> **DATA LISTING**:
########
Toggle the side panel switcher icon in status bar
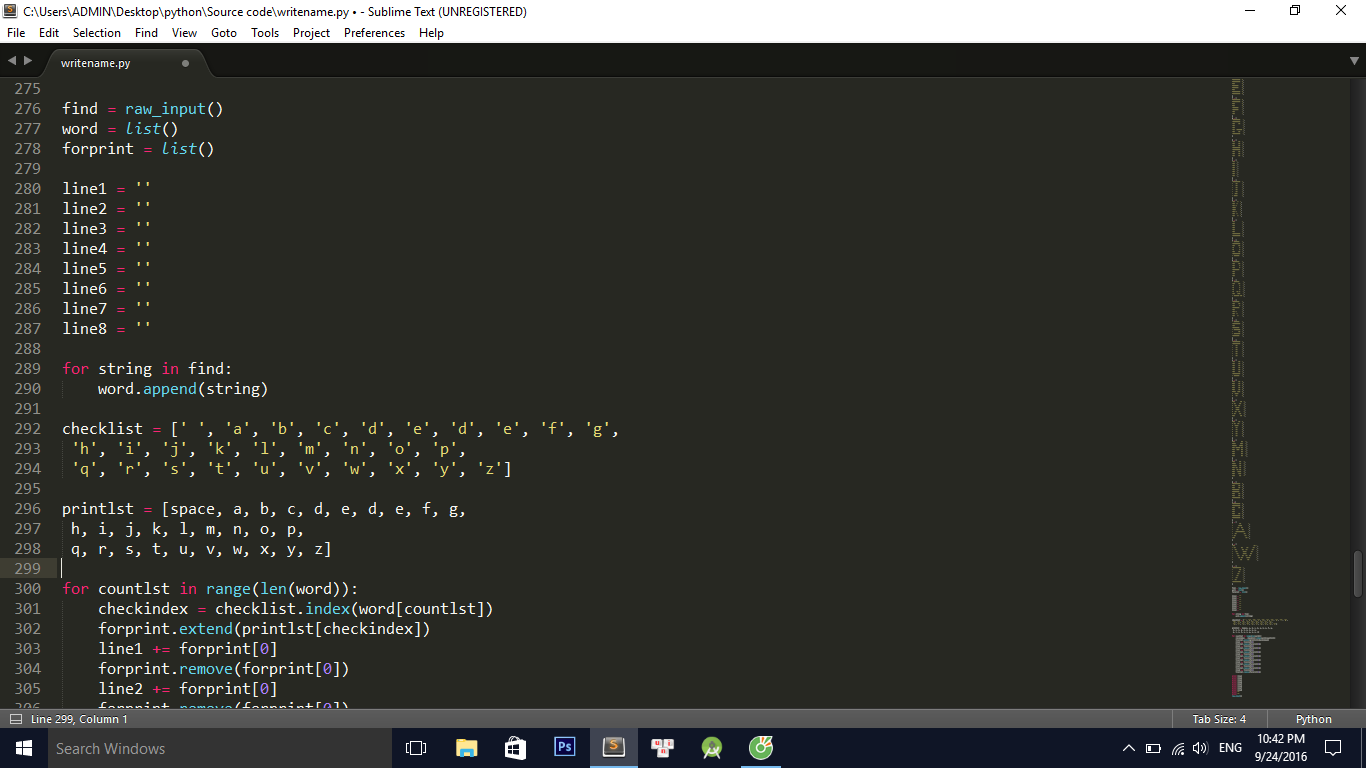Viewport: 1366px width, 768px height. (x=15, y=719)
########
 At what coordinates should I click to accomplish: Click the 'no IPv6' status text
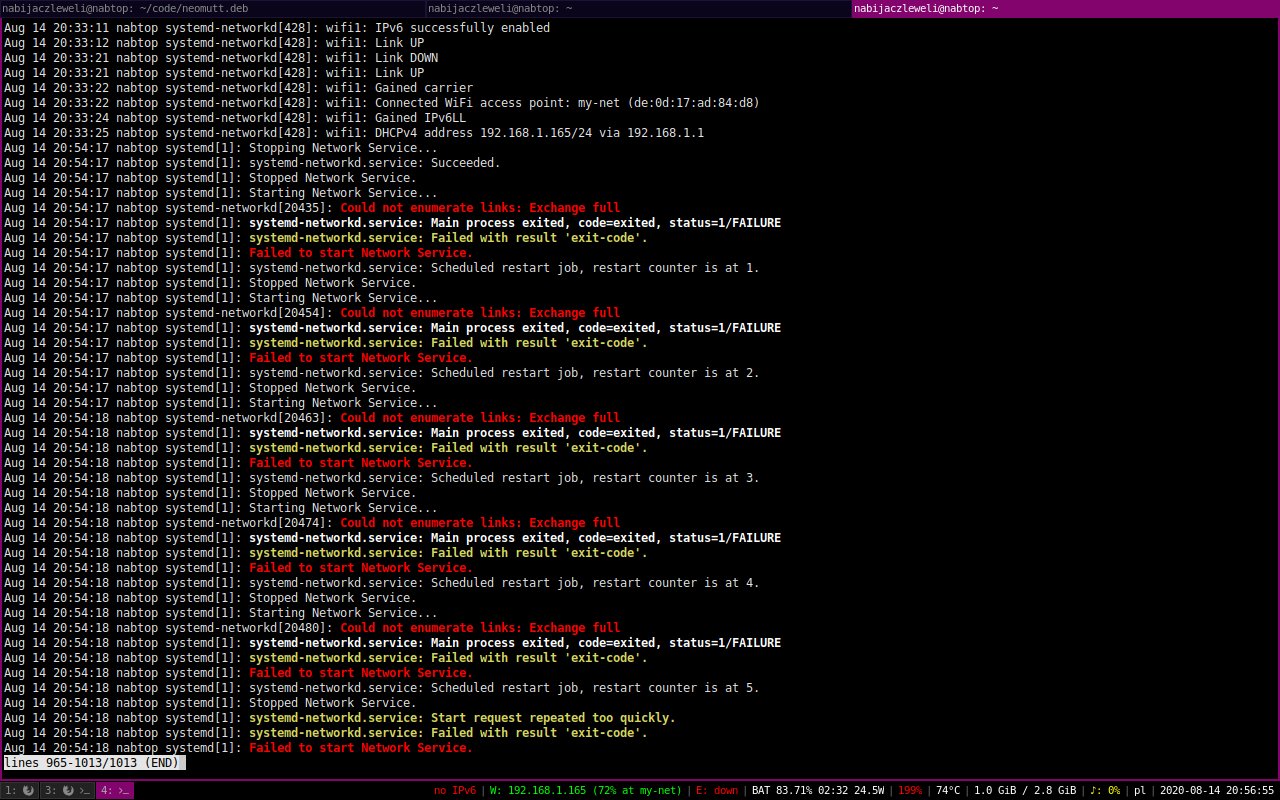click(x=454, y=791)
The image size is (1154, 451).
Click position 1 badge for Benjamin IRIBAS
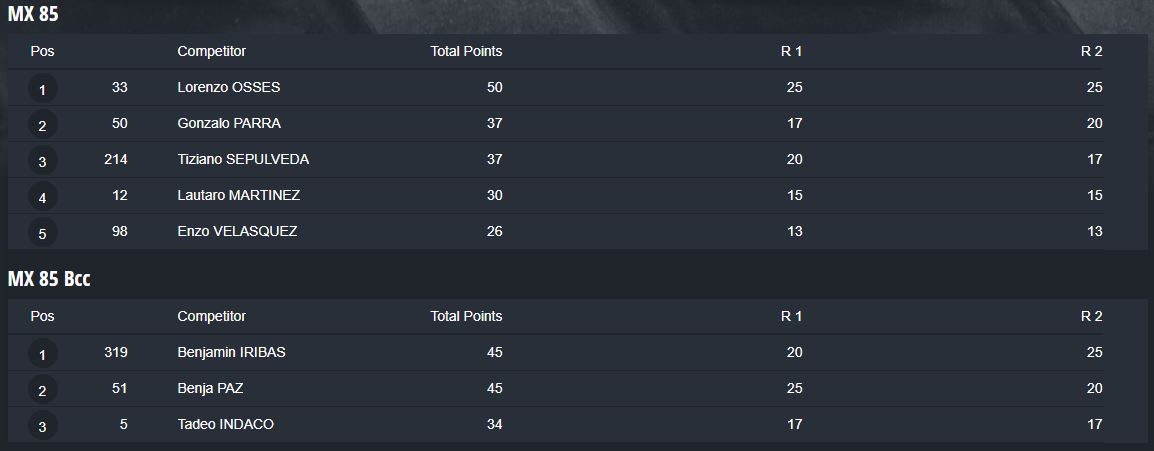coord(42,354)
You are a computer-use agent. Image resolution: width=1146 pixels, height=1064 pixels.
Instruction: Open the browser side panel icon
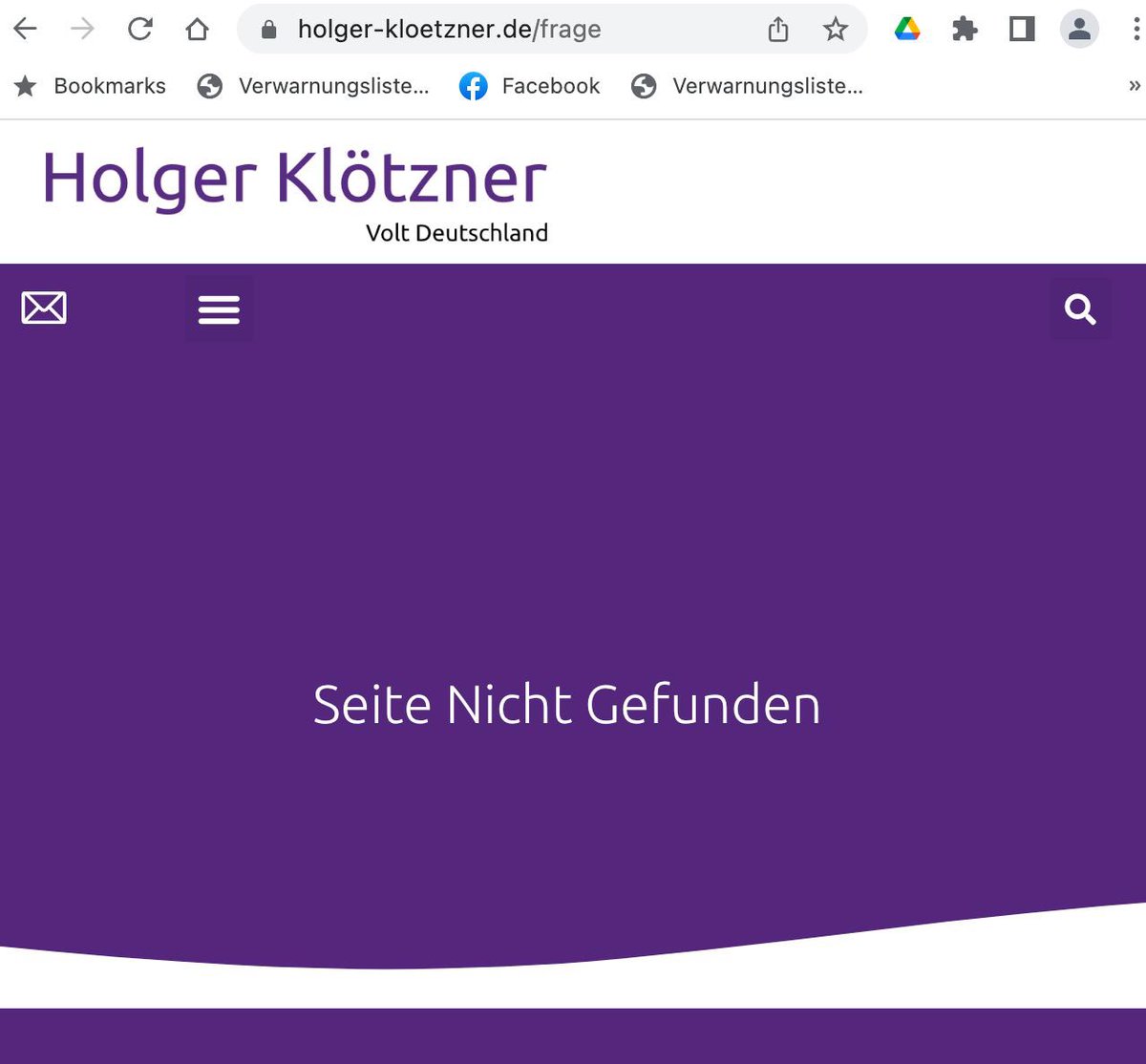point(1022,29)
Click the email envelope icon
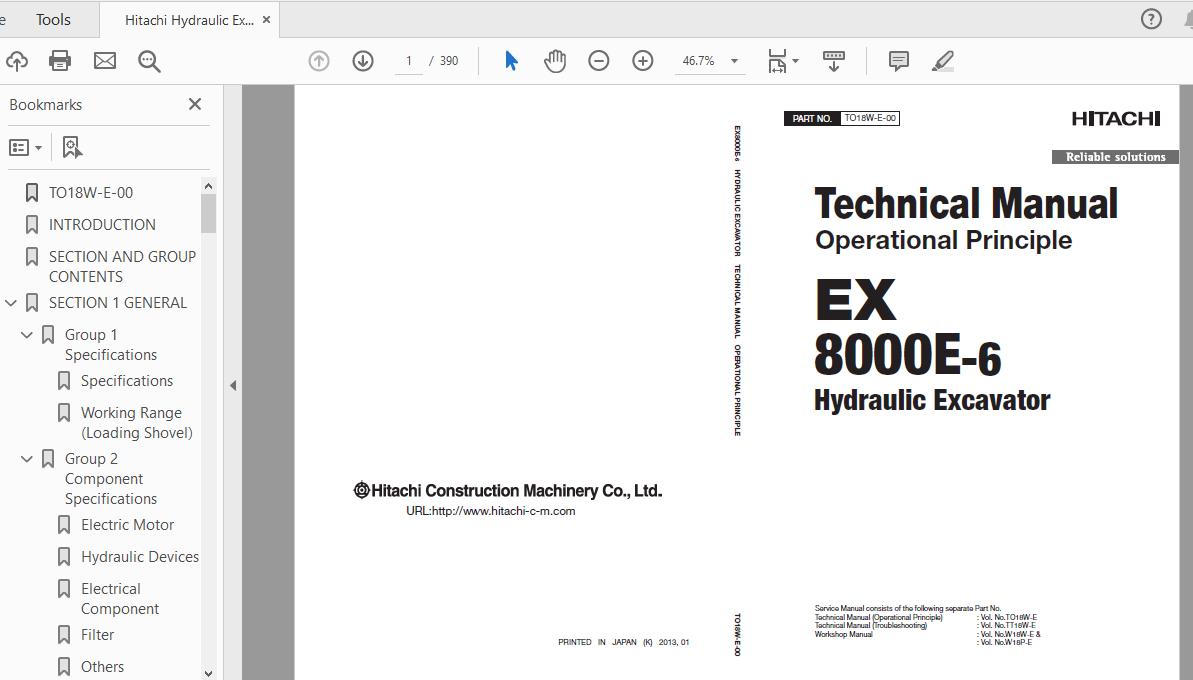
########
> **TASK DETAILS**: Change "status bar" to "toolbar" in everything from the line containing "Toggle the side" down to the line containing "Viewport: 1366px width, 768px". Write out only those lines again with nothing else altered, and leave the pictures out.

> **SOLUTION TO THIS EXERCISE**:
Toggle the side panel switcher icon in toolbar
Viewport: 1366px width, 768px height. (x=15, y=719)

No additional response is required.